I also had some interesting match ups … Carlos the Spanish Horse Whisperer … Scott the Swinger who had a wife AND a girlfriend, and was looking for another playmate to join them … and the lovely Michelle, a woman transitioning and looking to explore the world of dating as she became a man.  Then there was Nick who ended up dating Twin Kat for a few months. Thank God she never brought him home.  Awkward on a new level. 

A huge shout out to The Painter, Italian Stallion and Five Perfect Dates who all have their own chapters in my upcoming book.  If I ever finish it. 

As I hit the delete button on my account I felt good.  It was time to try something new and get rid of the things in my life that weren’t working.  Done.  I closed my laptop.  A little later, however, I received more matches in my inbox.  What?  I logged on again to find I had only stopped my subscription, not deleted my account.  My profile was still there attracting men.  Nice try eHam. 

I searched the site and finally found the Close My Account section.  As I hovered over that tiny red button, I wondered if this was the right thing to do.  What If, my head taunted me.  What IF?!  No, I’m done.  We are done. 

I clicked the button and a collage of cute men scrolled across my screen with an ominous sentence … “Are you sure you want to close your account?
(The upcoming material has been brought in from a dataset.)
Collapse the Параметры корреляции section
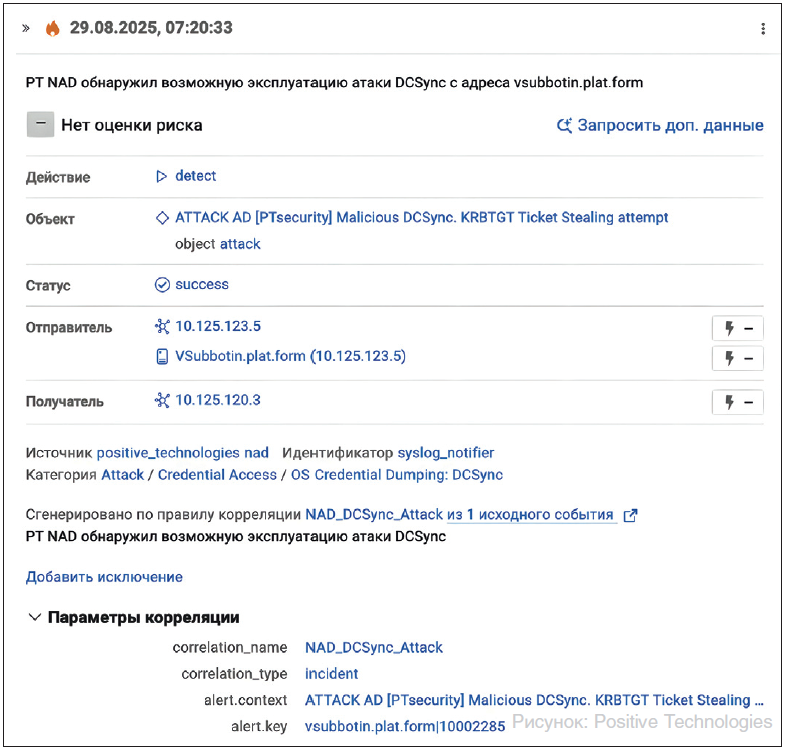This screenshot has width=787, height=751. 35,618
These are some of the people you might be missing out on.”

Are you for real?!  Where the hell were all these hotties the past few years?  It’s like going to AA and someone waving a bottle of champagne in your face before you walk through the door. My self discipline may not be that strong.  I pressed the “Yes, Delete my Account” button.  Another screen popped up.   “Warning!  Are you sure you want to do this?”  

A list of reasons not to delete my profile tugged at me.  You will permanently lose all your matches.  Shame. You will lose all communication with your matches.  Fine. You will have to retake the whole relationship questionnaire (or 936 stupid questions about dumb shit as I like to call it).  Yep.  Got that.  I’m out of here.

Finally after getting through myriads of dating firewalls, my account was closed.  Dead.  Dormant.  Deleted.  Hundreds of men that didn’t quite fit me (or vice versa) disappearing into a cyber black hole.  Just like that.  My fallback database of potential love was gone … for good. 

 Surprisingly, it feels really good.  And no, I’m not signing up for Tinder.